The flattery, called sycophancy, often led the model to defer to user preferences, be extremely polite, and not push back. It was also annoying. Sycophancy could lead to the models releasing misinformation or reinforcing harmful behaviors. And as enterprises begin to make applications and agents built on these sycophant LLMs, they run the risk of the models agreeing to harmful business decisions, encouraging false information to spread and be used by AI agents, and may impact trust and safety policies.
Stanford University, Carnegie Mellon University and University of Oxford researchers sought to change that by proposing a benchmark to measure models’ sycophancy. They called the benchmark Elephant, for Evaluation of LLMs as Excessive SycoPHANTs, and found that every large language modelhas a certain level of sycophany. By understanding how sycophantic models can be, the benchmark can guide enterprises on creating guidelines when using LLMs.
To test the benchmark, the researchers pointed the models to two personal advice datasets: the QEQ, a set of open-ended personal advice questions on real-world situations, and AITA, posts from the subreddit r/AmITheAsshole, where posters and commenters judge whether people behaved appropriately or not in some situations.

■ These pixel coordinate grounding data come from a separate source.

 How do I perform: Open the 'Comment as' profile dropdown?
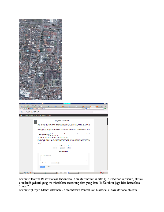pos(55,162)
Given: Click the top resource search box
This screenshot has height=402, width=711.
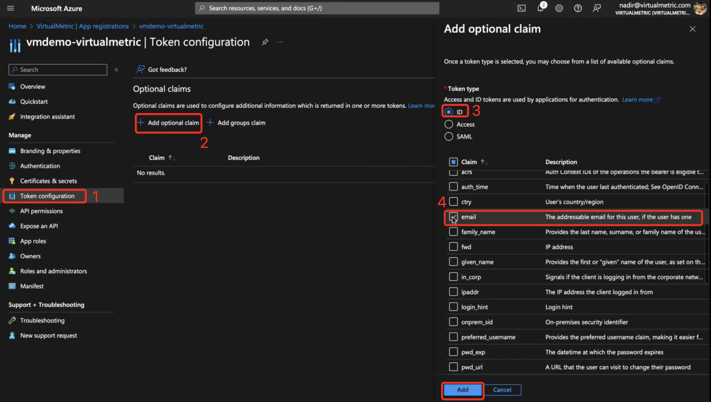Looking at the screenshot, I should click(x=317, y=8).
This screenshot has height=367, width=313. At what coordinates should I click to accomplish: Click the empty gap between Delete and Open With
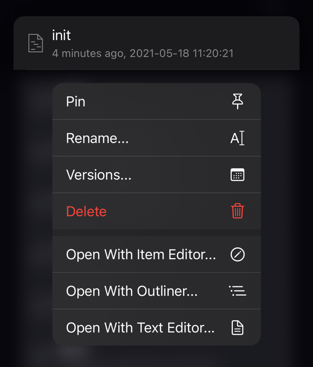tap(157, 233)
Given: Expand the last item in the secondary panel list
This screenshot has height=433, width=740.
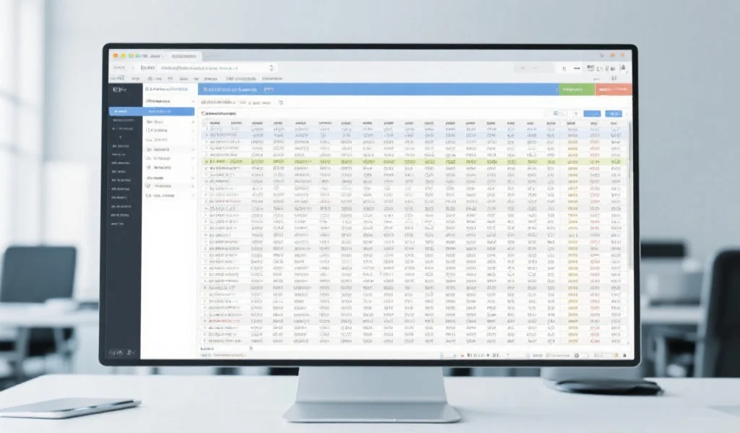Looking at the screenshot, I should (193, 195).
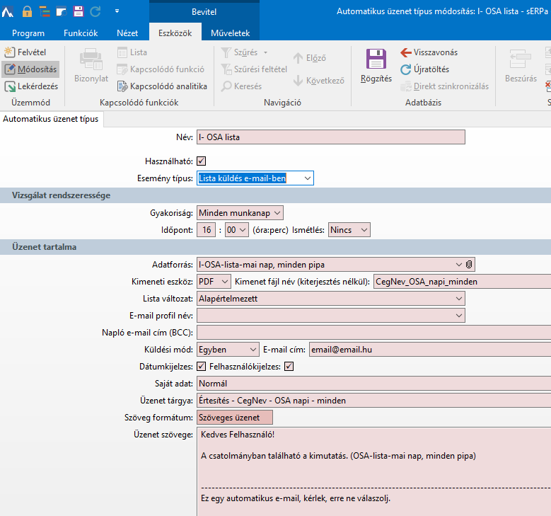Open the Funkciók ribbon tab

coord(81,33)
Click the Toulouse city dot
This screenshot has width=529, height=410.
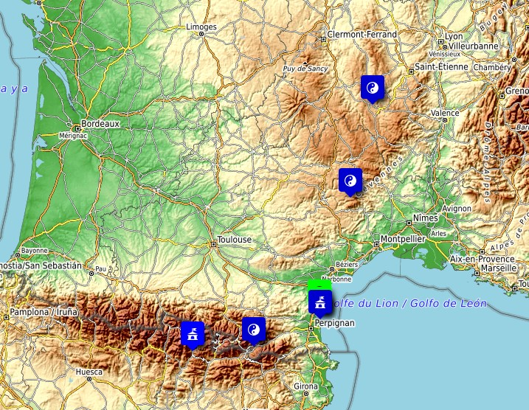(x=212, y=240)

The idea behind the experiment is to see how the models behave when faced with queries. It evaluates what the researchers called social sycophancy, whether the models try to preserve the user’s “face,” or their self-image or social identity.
“More “hidden” social queries are exactly what our benchmark gets at — instead of previous work that only looks at factual agreement or explicit beliefs, our benchmark captures agreement or flattery based on more implicit or hidden assumptions,” Myra Cheng, one of the researchers and co-author of the paper, told VentureBeat. “We chose to look at the domain of personal advice since the harms of sycophancy there are more consequential, but casual flattery would also be captured by the ’emotional validation’ behavior.”
Testing the models
For the test, the researchers fed the data from QEQ and AITA to OpenAI’s GPT-4o, Gemini 1.5 Flash from Google, Anthropic’s Claude Sonnet 3.7 and open weight models from Metaand Mistral’s 7B-Instruct-v0.3 and the Mistral Small- 24B-Instruct2501.

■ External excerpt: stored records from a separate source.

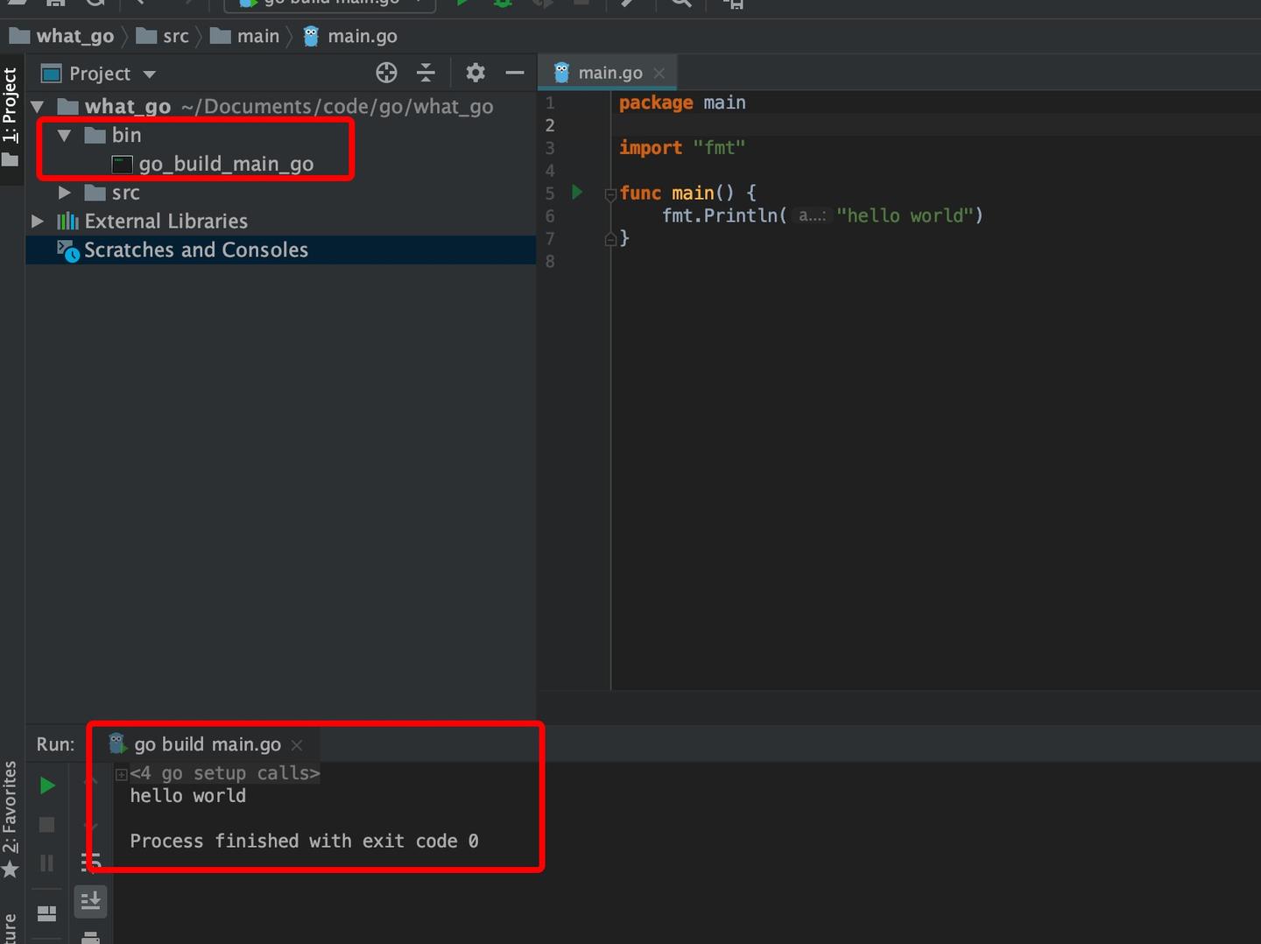Viewport: 1261px width, 944px height.
Task: Open Project panel settings gear
Action: 476,73
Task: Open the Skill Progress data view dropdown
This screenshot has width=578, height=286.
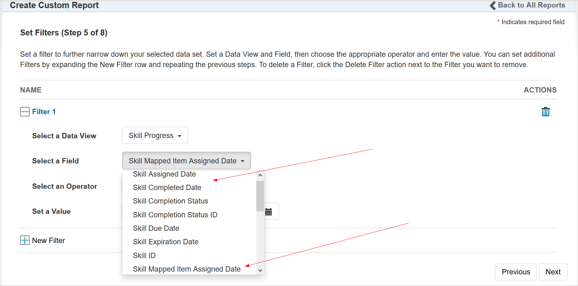Action: coord(155,135)
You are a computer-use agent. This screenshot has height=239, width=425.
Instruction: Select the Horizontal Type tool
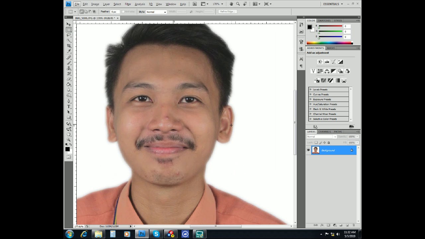pos(69,107)
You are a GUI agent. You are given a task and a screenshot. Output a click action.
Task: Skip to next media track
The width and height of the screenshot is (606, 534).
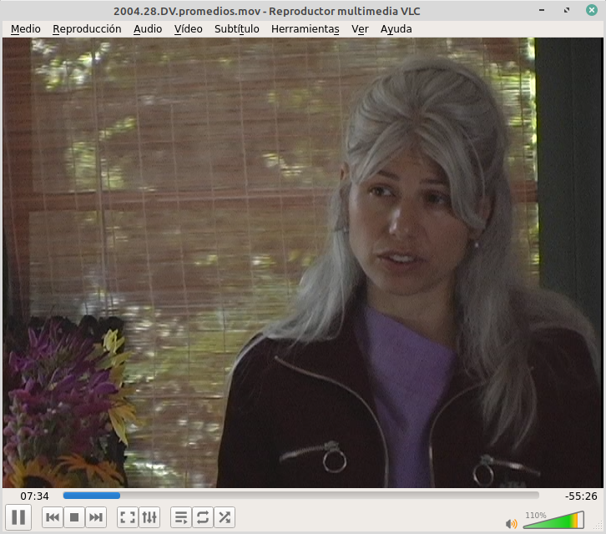(96, 517)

Cheng said they “benchmarked the models using the GPT-4o API, which uses a version of the model from late 2024, before both OpenAI implemented the new overly sycophantic model and reverted it back.”
To measure sycophancy, the Elephant method looks at five behaviors that relate to social sycophancy:
Emotional validation or over-empathizing without critique
Moral endorsement or saying users are morally right, even when they are not
Indirect language where the model avoids giving direct suggestions
Indirect action, or where the model advises with passive coping mechanisms
Accepting framing that does not challenge problematic assumptions.

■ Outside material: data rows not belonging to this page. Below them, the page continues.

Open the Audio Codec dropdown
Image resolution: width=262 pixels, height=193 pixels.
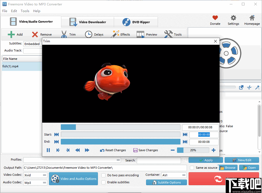(35, 182)
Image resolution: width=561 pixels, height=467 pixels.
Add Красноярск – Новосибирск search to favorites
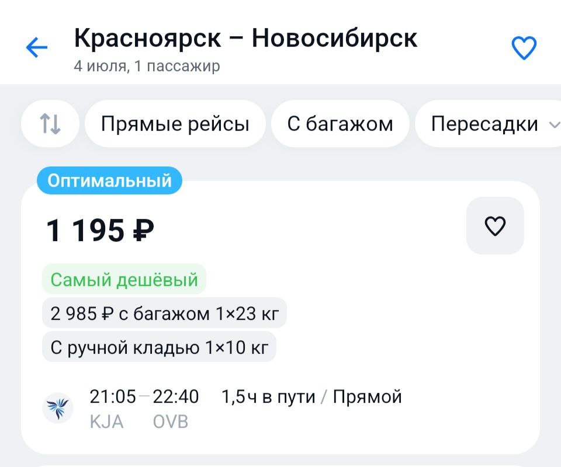pos(524,48)
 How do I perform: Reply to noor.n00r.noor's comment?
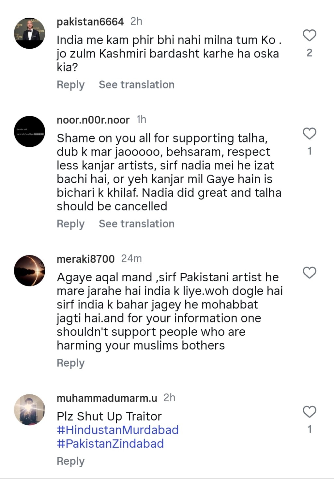(x=70, y=224)
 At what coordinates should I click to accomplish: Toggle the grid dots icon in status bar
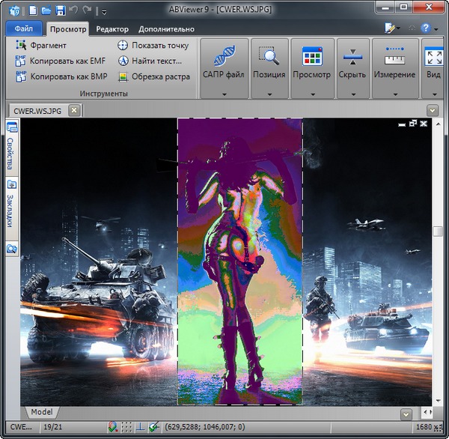coord(126,427)
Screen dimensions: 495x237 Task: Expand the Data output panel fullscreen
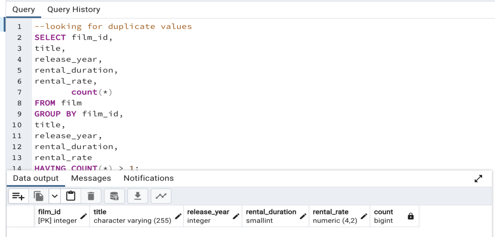pos(478,179)
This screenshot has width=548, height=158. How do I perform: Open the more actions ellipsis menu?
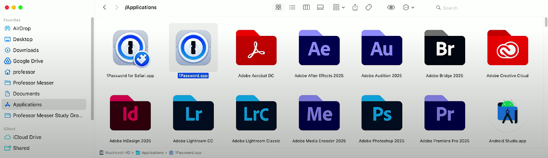408,7
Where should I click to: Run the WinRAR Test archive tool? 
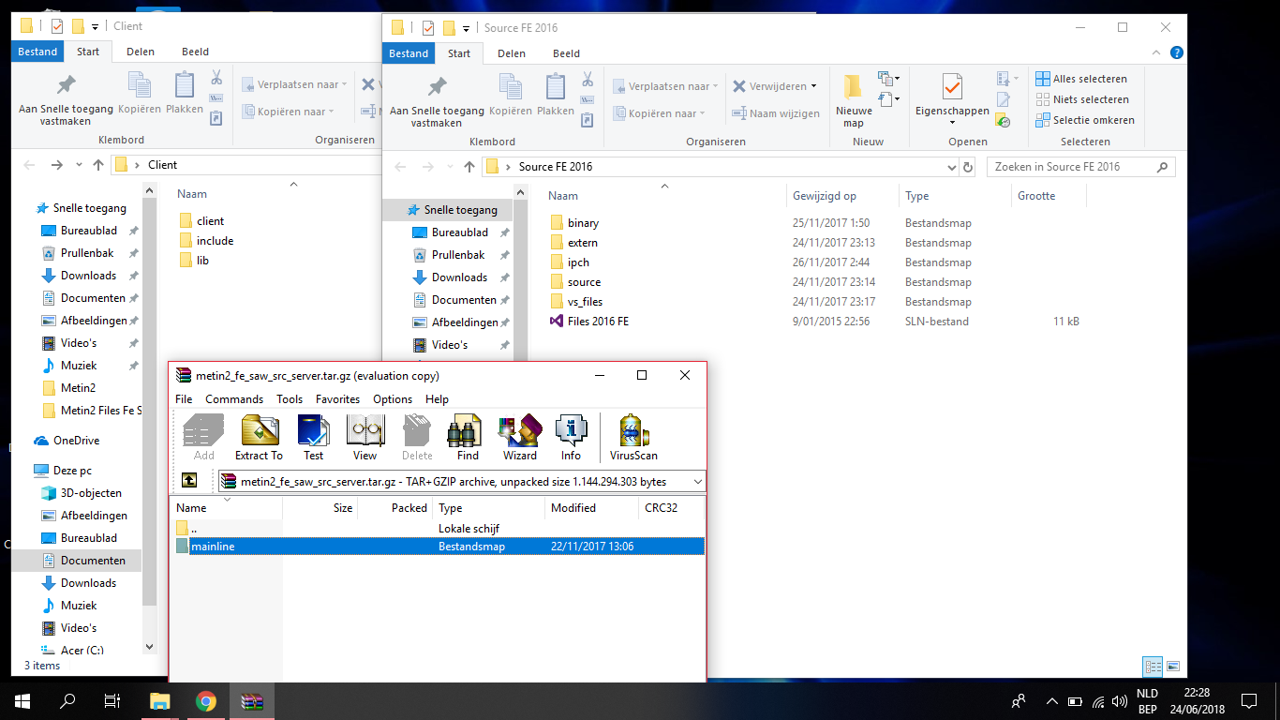[x=313, y=439]
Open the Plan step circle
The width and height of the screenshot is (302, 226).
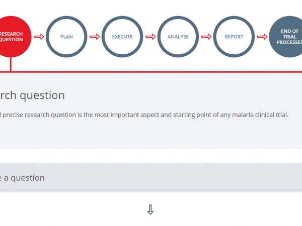(66, 36)
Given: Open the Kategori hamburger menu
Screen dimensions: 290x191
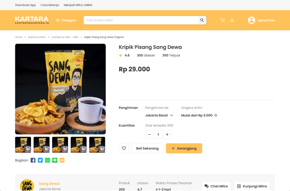Looking at the screenshot, I should (x=66, y=20).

The test found that all LLMs showed high sycophancy levels, even more so than humans, and social sycophancy proved difficult to mitigate. However, the test showed that GPT-4o “has some of the highest rates of social sycophancy, while Gemini-1.5-Flash definitively has the lowest.”
The LLMs amplified some biases in the datasets as well. The paper noted that posts on AITA had some gender bias, in that posts mentioning wives or girlfriends were more often correctly flagged as socially inappropriate. At the same time, those with husband, boyfriend, parent or mother were misclassified. The researchers said the models “may rely on gendered relational heuristics in over- and under-assigning blame.” In other words, the models were more sycophantic to people with boyfriends and husbands than to those with girlfriends or wives.
Why it’s important
It’s nice if a chatbot talks to you as an empathetic entity, and it can feel great if the model validates your comments. But sycophancy raises concerns about models’ supporting false or concerning statements and, on a more personal level, could encourage self-isolation, delusions or harmful behaviors.
Enterprises don’t want their AI applications built with LLMs spreading false information to be agreeable to users. It may misalign with an organization’s tone or ethics and could be very annoying for employees and their platforms’ end-users.
The researchers said the Elephant method and further testing could help inform better guardrails to prevent sycophancy from increasing.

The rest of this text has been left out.